Lorsqu'on demande à la direction commerciale d'une entreprise industrielle intermédiaire quel est son client idéal, la réponse s'articule presque toujours autour de deux variables : le secteur d'appartenance et la taille approximative en chiffre d'affaires ou en effectif. Cette définition, acceptée comme suffisante, est l'origine silencieuse d'un problème plus large : un pipeline rempli d'opportunités qui ne convertiront jamais et une équipe commerciale épuisée à les poursuivre.
McKinsey, dans son travail sur la croissance du segment mid-market industriel publié en 2024, documente que 90 % des fabricants au chiffre d'affaires compris entre cinquante et cinq cents millions d'euros ne disposent pas de taxonomie formelle de client idéal au-delà des deux variables citées. La conséquence est prévisible. Les ressources sont réparties en fonction du volume apparent d'opportunité, et non de la probabilité réelle de clôture ni de la qualité du contrat résultant.
Une seconde donnée nuance le problème. Gartner mesure depuis plusieurs années la complexité perçue du processus d'achat B2B et, dans sa dernière mise à jour, 77 % des acheteurs décrivent leur dernier achat comme très complexe ou difficile. La complexité du côté de l'acheteur génère retards, escalades internes, scénarios de non-décision et fragmentation des critères. Lorsqu'un fournisseur entre dans une opportunité mal qualifiée, il hérite de toute cette complexité sans avoir pu la prévenir.
Une bonne définition de client idéal en industrie n'est pas une segmentation sectorielle. C'est une combinaison de variables qui prédisent la probabilité de clôture, la valeur du contrat et l'efficacité opérationnelle de la livraison. Les quatre qui fonctionnent le mieux dans les entreprises industrielles intermédiaires sont : la maturité technique du client, la configuration du comité d'achat, l'adéquation du produit avec l'architecture existante du client, et le schéma de relation prévisible après la première commande.
La maturité technique du client détermine si le processus commercial se développe en langage d'ingénierie ou en langage d'achats. La configuration du comité d'achat détermine combien d'interlocuteurs il faut armer et combien de temps prendra le cycle. L'adéquation avec l'architecture existante détermine si le fournisseur entre en substitution, en complément ou en rupture. Le schéma de relation prévisible détermine si le compte est transactionnel ou expansif, ce qui modifie le calcul économique de l'effort commercial.
Trois conséquences découlent d'une meilleure définition du profil. L'équipe commerciale concentre l'effort là où le retour est le plus élevé et cesse de perdre du temps sur des opportunités qui se clôtureront mal ou pas du tout. La négociation se mène depuis une position technique plus forte, ce qui réduit la remise moyenne.

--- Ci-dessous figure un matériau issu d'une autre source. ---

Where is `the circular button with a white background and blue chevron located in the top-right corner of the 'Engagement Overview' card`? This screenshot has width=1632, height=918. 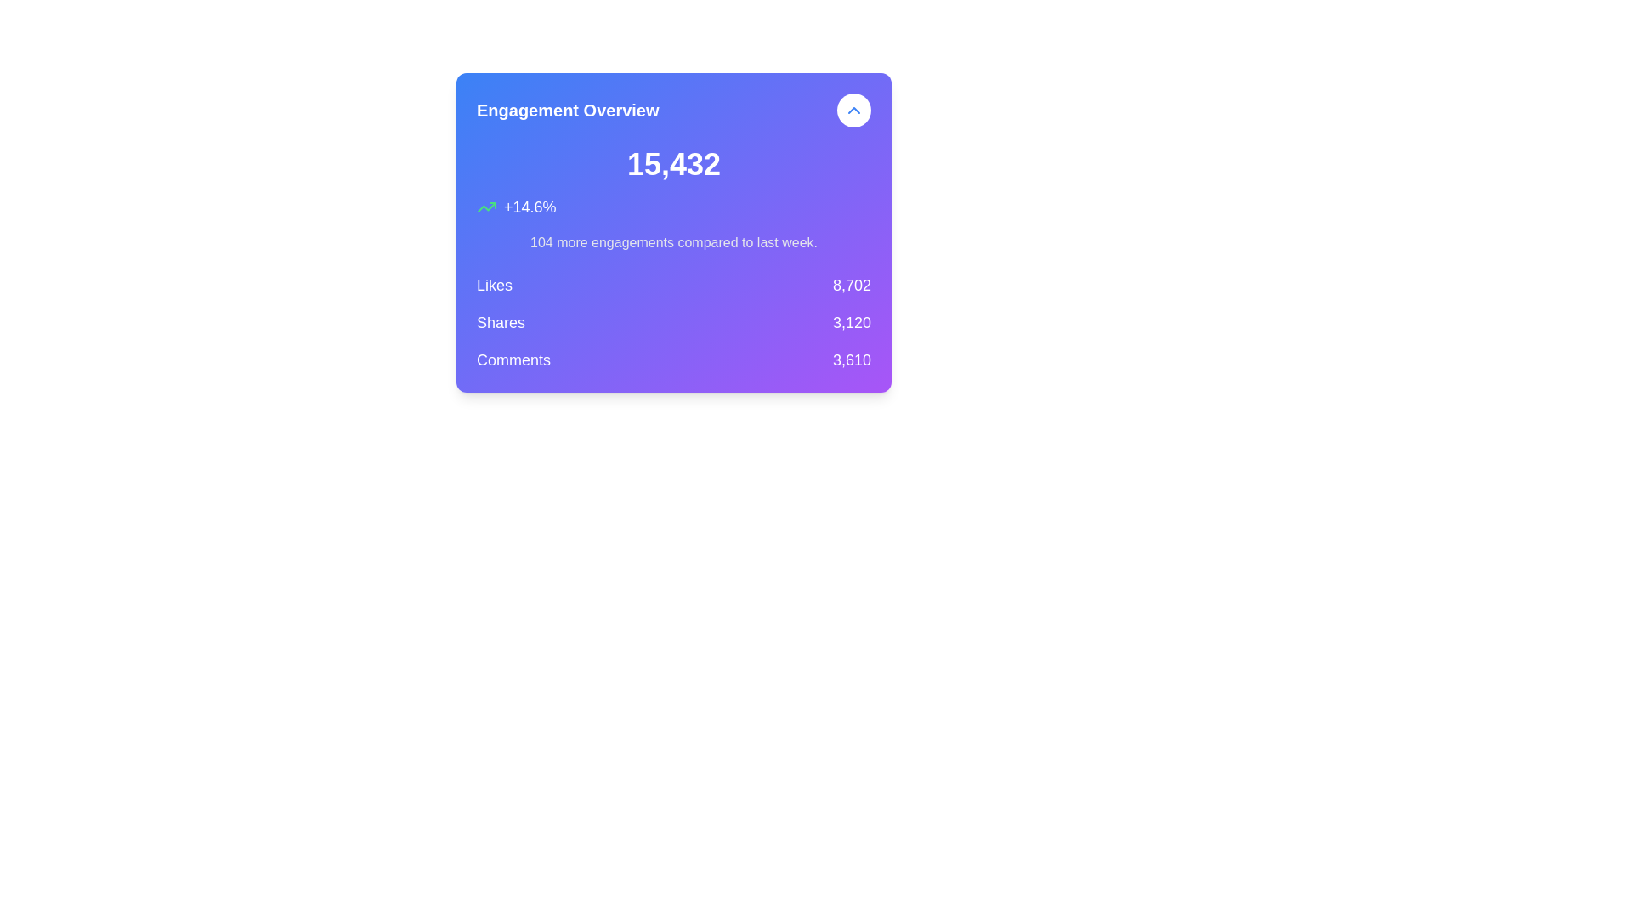 the circular button with a white background and blue chevron located in the top-right corner of the 'Engagement Overview' card is located at coordinates (854, 111).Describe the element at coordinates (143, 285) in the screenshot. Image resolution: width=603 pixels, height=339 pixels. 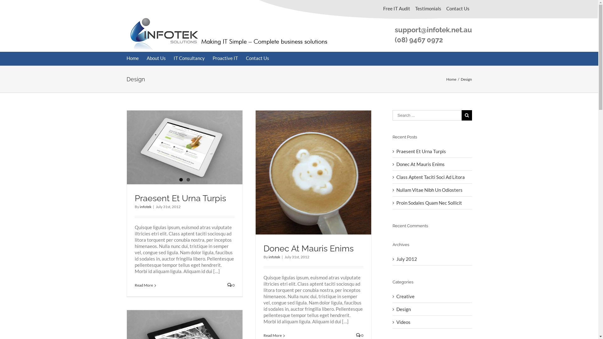
I see `'Read More'` at that location.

Le système marketing produit du contenu et des références spécifiquement alignés avec les segments où l'entreprise dispose d'un avantage réel, au lieu de générer des matériaux génériques.

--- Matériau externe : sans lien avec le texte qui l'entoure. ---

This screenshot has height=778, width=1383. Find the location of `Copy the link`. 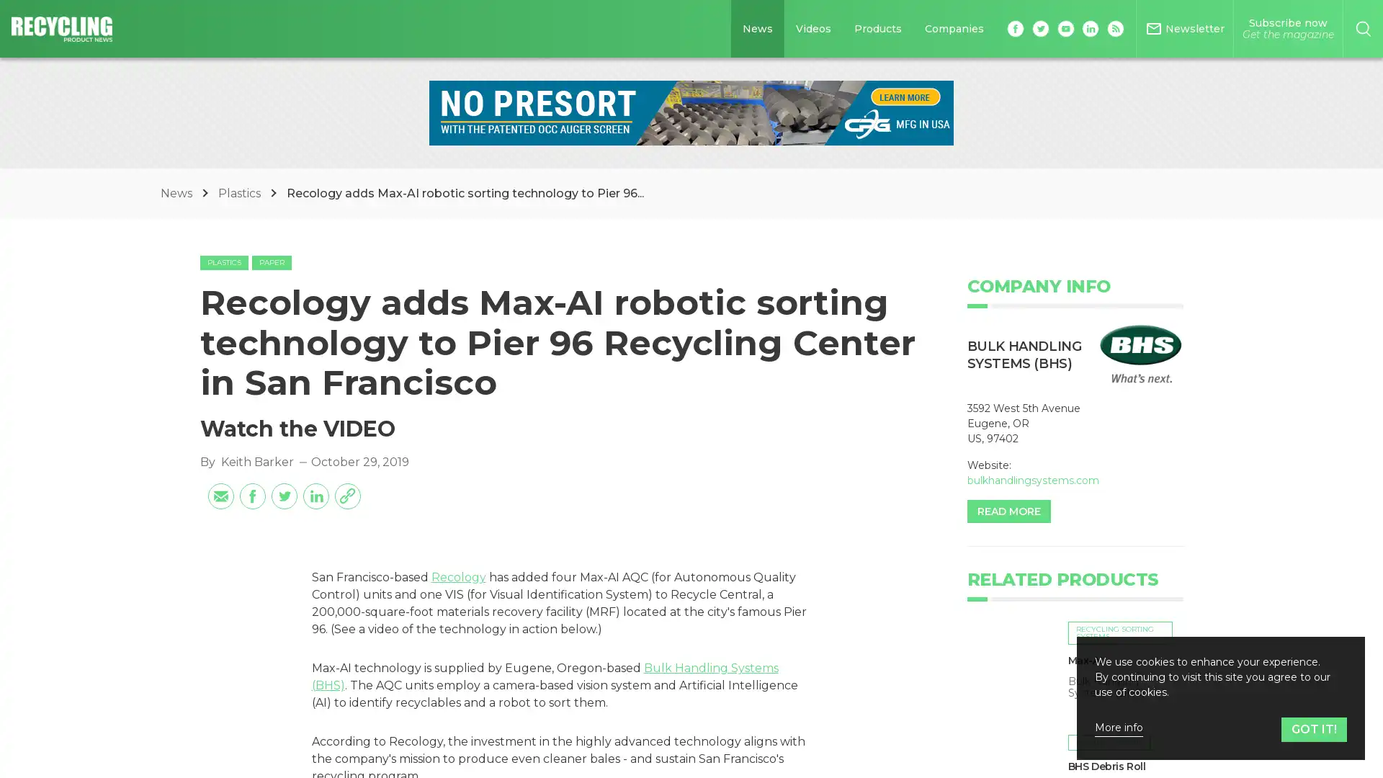

Copy the link is located at coordinates (346, 494).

L'objection habituelle du comité de direction est qu'affiner le profil réduit le marché adressable. L'objection est mathématiquement correcte et opérationnellement erronée. Le marché adressable mesuré en quantité brute est sans pertinence si le taux de clôture, la remise moyenne et le coût de servir détruisent la marge. Ce qui importe est le marché adressable rentable, qui est toujours inférieur au brut.

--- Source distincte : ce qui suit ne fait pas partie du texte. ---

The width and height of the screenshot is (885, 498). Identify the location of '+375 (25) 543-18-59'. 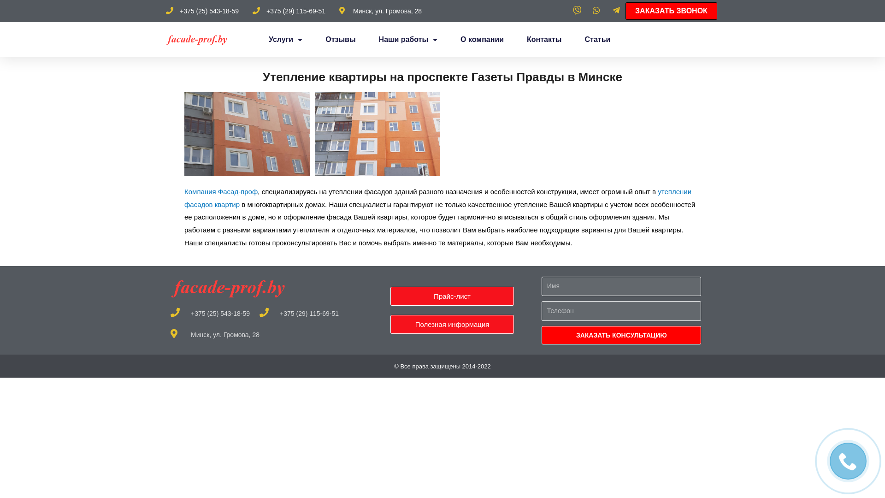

Auditer le profil de client réel, et non le profil déclaré, est généralement l'un des exercices les plus révélateurs que l'on puisse mener dans une entreprise industrielle. L'écart entre celui que la direction désigne comme client et celui qui est de fait responsable de 80 % de la marge expose souvent des allocations de ressources héritées qui n'ont plus de justification.
La conclusion est pratique et peu glamour. Avant d'investir en captation, contenu, marque ou nouveaux canaux, il convient de s'assurer que l'entreprise sache, avec précision empirique, à qui elle tente de vendre. Sans cette précision, tout le reste se dilue.